*PROBLEMA PROPOSTO:* Substitua "search magnifier" por "search icon" no trecho que vai do início das linhas abaixo até a linha que contém "point(1809,155)", incluindo as duas extremidades, e reproduza esse trecho sem nenhuma outra alteração. Deixe as imagens fora da resposta.

Dados para localizar palavras e elementos:
>>>>>

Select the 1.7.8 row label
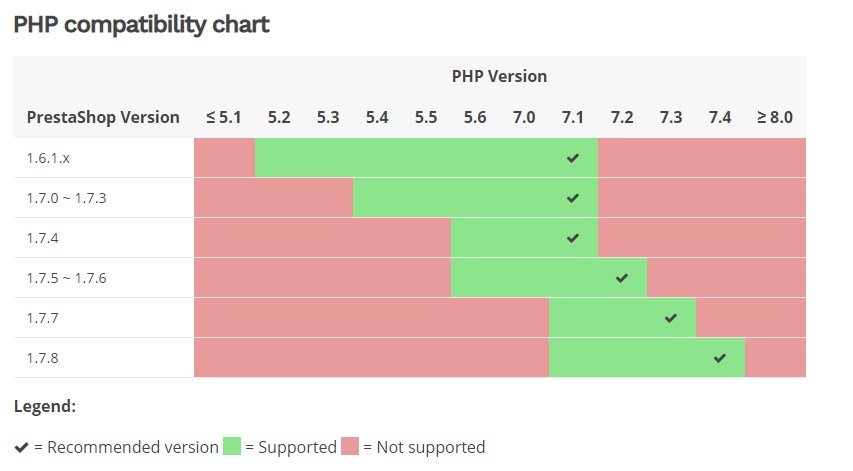Image resolution: width=853 pixels, height=471 pixels. click(42, 358)
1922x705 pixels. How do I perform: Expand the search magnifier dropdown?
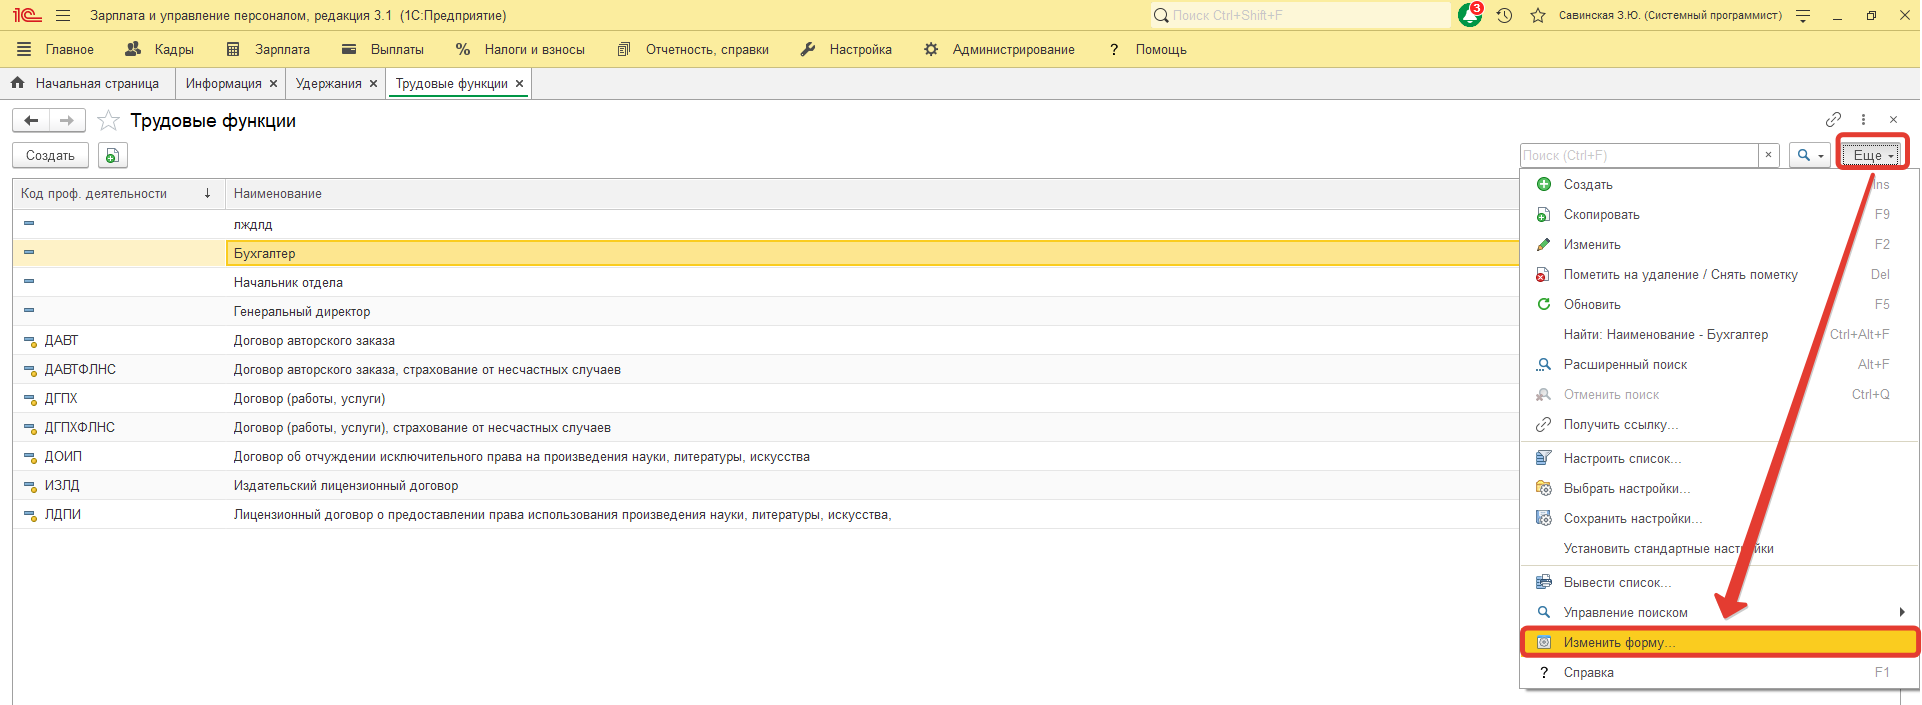point(1809,155)
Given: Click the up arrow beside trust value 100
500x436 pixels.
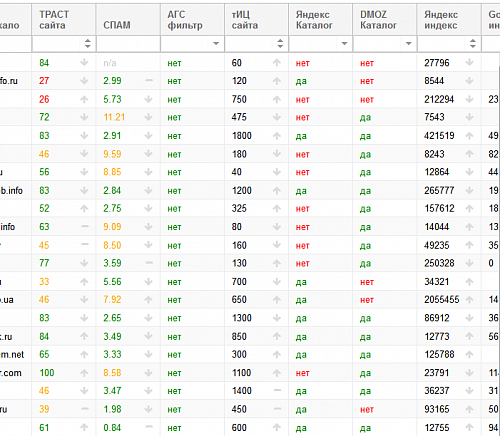Looking at the screenshot, I should click(84, 373).

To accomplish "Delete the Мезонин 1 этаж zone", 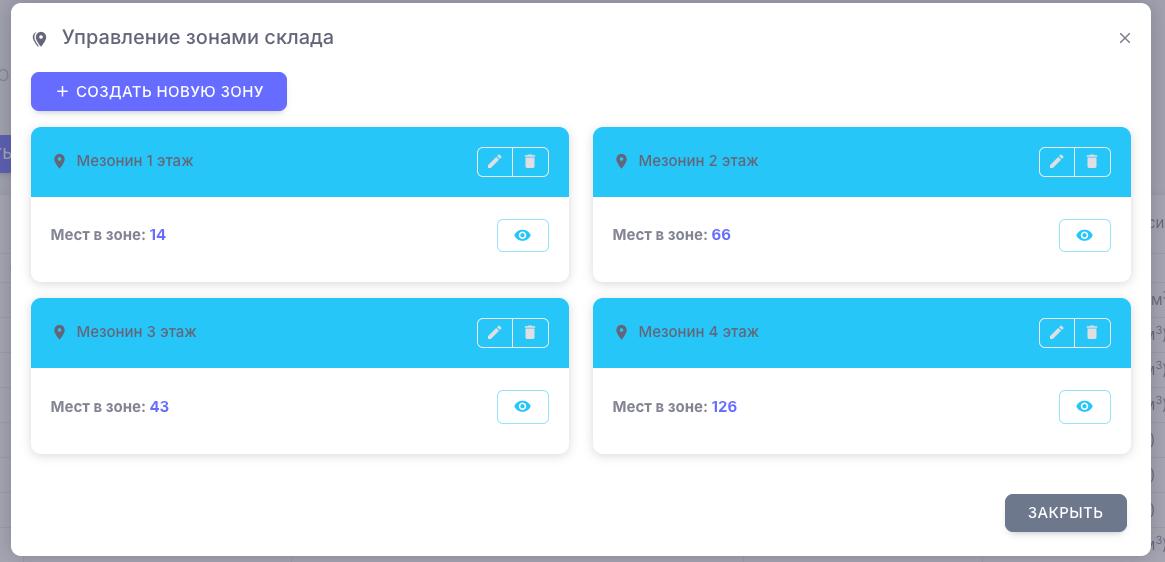I will click(x=531, y=162).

<<<<<

*RESPOSTA DO EXERCÍCIO:*
Select the 1.7.8 row label
Image resolution: width=853 pixels, height=471 pixels. click(42, 358)
1922x705 pixels. How do I perform: Expand the search icon dropdown?
point(1809,155)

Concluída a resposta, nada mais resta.